Written request 1: Reproduce everything in the interview about quantum technology in Canada from "Yuval: Let’s assume" down to "of the border?".
Written request 2: According to the interview about quantum technology in Canada, which European company set up its first international headquarters in Canada?
Written request 3: Carry the interview about quantum technology in Canada forward from the point where it stops.

Passage:
########

Lisa: I think with this one, it’s important to look more broadly at the Canadian innovation policy tools that are out there and different pieces of it. So I’d say it’s a little bit of both here in Canada. Canada is traditionally, we’ve had a long history of working with foreign companies that have roots here in Canada and are partners with R&D and also with other places. So you’re definitely seeing a big presence with those in the sector. We also have a number of those companies who are members of QIC and work closely with our community, which we’re very happy to see.

And then we have some programs also that are dedicated towards Canadian companies and hopefully to see some more of those going forward, especially in the commercialization side as the sector continues to emerge as well.

Yuval: In the US, there’s talk about export restrictions because quantum being dual use technology could be used for good as well as for not so good purposes. Where does export licensing and export restrictions stand on the Canadian front?

Lisa: I think it’s one with, I’ve had some conversations recently and a lot of it’s actually very much in close collaboration with the US being a key trading partner on this front. I’d say it’s early days for this technology and we really need to be thoughtful with these export controls as we’re rolling them out that we’re looking at, ensuring we’ve got the security mechanisms in place, but that we’re not stifling innovation at the same time. So it’s a conversation that’s going, I know things are ramping up a little bit more on the US side and with that, Canada’s coming along on that. And I think we’ll see a lot of harmony is my guess as we continue to move forward on this front.

Yuval: Let’s assume I represent a European company that wants to have a presence in North America. What would be your pitch to do it in Canada or to put the first foothold in Canada as opposed to south of the border?

Lisa: Now you’re putting me on the spot for this one. Maybe I’ll share a little bit with what some of our European companies who have done so have shared with me and maybe I’ll give a couple of examples on that one. Maybe helpful. I don’t think they’ll mind if I do so either. The one company that actually set up its first international headquarters in Canada was Multiverse Computing. So they actually, their first touch point over with Canada was being part of the Creative Destruction Lab out of Toronto and through their quantum stream, which I think actually about half of quantum SMEs globally have had a connection point with CDL, with the Creative Destruction Lab, which is pretty incredible here.

########

Records shown:
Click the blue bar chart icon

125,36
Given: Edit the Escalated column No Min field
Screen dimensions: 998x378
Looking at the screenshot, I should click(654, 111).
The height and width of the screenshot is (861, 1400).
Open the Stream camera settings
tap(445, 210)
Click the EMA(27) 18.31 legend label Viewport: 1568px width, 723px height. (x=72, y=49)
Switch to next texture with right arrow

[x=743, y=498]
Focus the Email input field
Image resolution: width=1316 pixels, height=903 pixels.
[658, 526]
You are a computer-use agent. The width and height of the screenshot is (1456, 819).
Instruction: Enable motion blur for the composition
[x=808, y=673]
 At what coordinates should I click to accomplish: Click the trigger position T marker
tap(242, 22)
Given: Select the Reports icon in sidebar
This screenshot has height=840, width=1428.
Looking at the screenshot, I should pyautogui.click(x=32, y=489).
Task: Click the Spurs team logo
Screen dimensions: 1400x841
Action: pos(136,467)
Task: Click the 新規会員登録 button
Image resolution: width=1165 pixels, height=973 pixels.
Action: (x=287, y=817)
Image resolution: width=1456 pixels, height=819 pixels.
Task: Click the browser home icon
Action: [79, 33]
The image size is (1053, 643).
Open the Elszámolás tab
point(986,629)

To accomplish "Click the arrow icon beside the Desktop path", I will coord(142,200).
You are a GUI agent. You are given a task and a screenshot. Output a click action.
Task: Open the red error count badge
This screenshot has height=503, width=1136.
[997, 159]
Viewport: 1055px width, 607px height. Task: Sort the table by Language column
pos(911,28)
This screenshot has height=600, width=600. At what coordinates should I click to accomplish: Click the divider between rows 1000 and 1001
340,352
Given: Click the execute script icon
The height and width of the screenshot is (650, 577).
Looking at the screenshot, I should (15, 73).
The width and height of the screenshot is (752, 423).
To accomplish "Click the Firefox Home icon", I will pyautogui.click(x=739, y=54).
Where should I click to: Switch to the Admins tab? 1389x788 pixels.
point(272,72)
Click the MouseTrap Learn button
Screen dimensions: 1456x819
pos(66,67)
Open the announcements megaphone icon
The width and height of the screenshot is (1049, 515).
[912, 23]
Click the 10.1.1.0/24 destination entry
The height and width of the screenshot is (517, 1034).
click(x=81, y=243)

########

Exercise answer 1:
Yuval: Let’s assume I represent a European company that wants to have a presence in North America. What would be your pitch to do it in Canada or to put the first foothold in Canada as opposed to south of the border?

Exercise answer 2: Multiverse Computing.

Exercise answer 3:
But Multiverse was looking at where to set up next within Canada and they’re over in the Toronto area. They found it was a really great ecosystem for them. The one culturally with Europe, there were a lot of similarities, which made it an easier landing space within that. There’s a great quantum community in that area as well. They had a lot of like-mindedness with that. They were looking around financial end users, which there was a really good close proximity to the market in Toronto with that and also really easy access over to the US and to the market that way where Canada’s got a nice stable government and really favorable immigration policies as well that help with recruitment and retention, really good education ecosystem and a little bit more favorable financially as well for setting up a company here. So that’d be one example with Multiverse.

We also have Pasqal who has set up their manufacturing facility over in Sherbrooke, Canada as well. So it’s one with a French company coming over to Quebec. There’s a similarity with language, culture being close to that as well, access to talent. The Sherbrooke ecosystem is a really vibrant ecosystem. They’ve got a lot of access to that, like-minded companies as well, and it’s been a good place for them to set up again their manufacturing facility here, but with that close access to the US market.

Yuval: If I ask the same question for a US company, I mean, if I’m a US company, I could fly to Toronto with ease, right? It doesn’t take a lot of time, no or very little time zone difference. Why would a US company want to set up shop in Canada?

Lisa: I think some of it’s actually very similar, and I think this is where Canada kind of, someone described it once to me as Canada being a hinge country, and I think it’s one where we end up being kind of culturally close with both the US and also with Europeans as well. I’d say similarly with Australia and New Zealand, some other countries that way. So it’s kind of a nice friendly landing place that I think is less culture shock perhaps than some other areas in that. Canada also has an incredible roster of trade agreements with key countries internationally. So it’s also a really great one for US or European either way to come in with Canada and then have access to global markets quite easily on that side as well.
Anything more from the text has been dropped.